Association of Serum Dupilumab Levels at 16 Weeks With Treatment Response and Adverse Effects in Patients With Atopic Dermatitis: A Prospective Clinical Cohort Study From the BioDay Registry

JAMA Dermatol. 2022 Nov 2;e224639. doi: 10.1001/jamadermatol.2022.4639. Online ahead of print.

Abstract

Importance: The registered dose of dupilumab for adult patients with atopic dermatitis (AD) is 300 mg every other week. At present, it is unknown whether serum dupilumab levels are associated with treatment response or adverse effects.

Objectives: To evaluate serum dupilumab levels at 16 weeks of treatment and to explore the association of serum dupilumab levels with treatment response and adverse effects in patients with AD.

Design, setting, and participants: This clinical, prospective, observational cohort study used data from the prospective BioDay Registry including adult patients with AD who started dupilumab treatment and for whom a serum sample was available at 16 weeks of treatment. All patients were treated according to the BioDay protocol in the University Medical Center Utrecht in the Netherlands. Patients received a loading dose of dupilumab 600 mg subcutaneously, followed by 300 mg every other week. Patients who had a dose adjustment or discontinued treatment before 16 weeks of treatment were excluded. Data analyses were performed from January to June 2022.
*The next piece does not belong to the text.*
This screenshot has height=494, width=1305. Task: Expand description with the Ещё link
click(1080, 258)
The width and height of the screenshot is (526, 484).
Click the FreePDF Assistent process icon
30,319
Main outcomes and measures: Disease severity of AD was assessed at baseline and at weeks 16 and 52 using the Eczema Area and Severity Index (EASI). Treatment response was defined as the percent reduction in EASI score vs the baseline score (eg, EASI 90 indicated a 90% reduction) and as an absolute EASI cutoff score of 7 or lower (controlled AD). Adverse effects were recorded during the first year. At 16 weeks, dupilumab serum levels and treatment responses were measured and analyzed. Multivariate logistic regression modeling was used to determine the prediction of response (EASI 90; EASI ≤7) and adverse effects at 52 weeks, with serum dupilumab levels at 16 weeks in the presence of the covariates age and sex.

Results: Among the total of 295 patients with AD (mean [SD] age, 41.5 [15.9] years; 170 [57.6%] men), the median (IQR [range]) drug level was 86.6 μg/mL (64.6-110.0 μg/mL [10.1-382.0 μg/mL]) at 16 weeks of treatment. No significant differences were found in serum dupilumab levels between responder statuses (EASI, <50, 50, 75, or 90) at week 16. Multivariate logistic regression analysis showed nonsignificant odds ratios (ORs) for serum dupilumab levels at 16 weeks regarding prediction of long-term response (EASI ≥90: OR, 0.96 [95% CI, 0.90-1.04; P = .34] and EASI ≤7: OR, 1.03 [95% CI, 0.93-1.14; P = .55]) and adverse effects (OR, 1.01 [95% CI, 0.95-1.07; P = .83]).

Conclusion and relevance: This prospective clinical cohort study found a broad range of serum dupilumab levels at 16 weeks of treatment and no association with treatment response and adverse effects during first year of treatment. Response may be dependent on target availability of the interleukin-4 receptor subunit α, with an interpatient variability producing heterogeneity in response.